🤖 AI Summary
This work proposes MAcPNN, a mutually assisted continual learning framework designed to address the challenges of concept drift, catastrophic forgetting, and inefficient knowledge sharing in edge devices processing streaming time-series data. MAcPNN introduces Vygotsky’s sociocultural theory of cognition into edge intelligence for the first time, enabling devices to dynamically request and evaluate knowledge assistance from peers on demand—without centralized coordination—whenever performance degrades. By integrating continual Progressive Neural Networks (cPNN), single-point prediction, and quantization techniques, the framework achieves efficient memory utilization and adaptive learning.
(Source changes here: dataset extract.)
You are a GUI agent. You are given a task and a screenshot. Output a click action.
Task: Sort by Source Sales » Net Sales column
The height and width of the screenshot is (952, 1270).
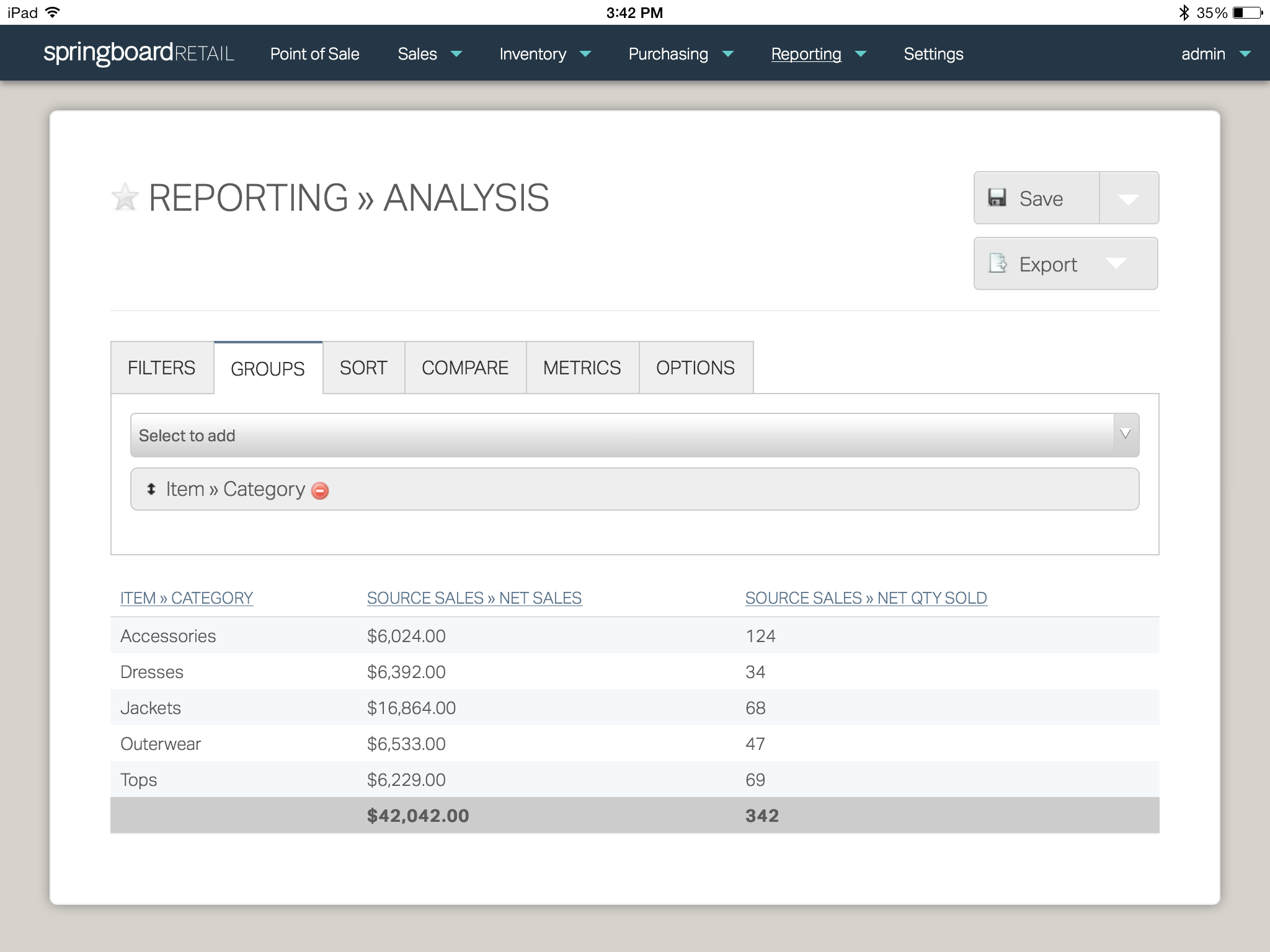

Experimental results demonstrate that MAcPNN significantly improves model accuracy on both synthetic and real-world data streams while substantially reducing communication overhead and synchronization frequency.
📝 Abstract
Internet of Things (IoT) Analytics often involves applying machine learning (ML) models on data streams. In such scenarios, traditional ML paradigms face obstacles related to continuous learning while dealing with concept drifts, temporal dependence, and avoiding forgetting. Moreover, in IoT, different edge devices build up a network. When learning models on those devices, connecting them could be useful in improving performance and reusing others' knowledge. This work proposes Mutual Assisted Learning, a learning paradigm grounded on Vygotsky's popular Sociocultural Theory of Cognitive Development. Each device is autonomous and does not need a central orchestrator. Whenever it degrades its performance due to a concept drift, it asks for assistance from others and decides whether their knowledge is useful for solving the new problem. This way, the number of connections is drastically reduced compared to the classical Federated Learning approaches, where the devices communicate at each training round. Every device is equipped with a Continuous Progressive Neural Network (cPNN) to handle the dynamic nature of data streams. We call this implementation Mutual Assisted cPNN (MAcPNN). To implement it, we allow cPNNs for single data point predictions and apply quantization to reduce the memory footprint. Experimental results prove the effectiveness of MAcPNN in boosting performance on synthetic and real data streams.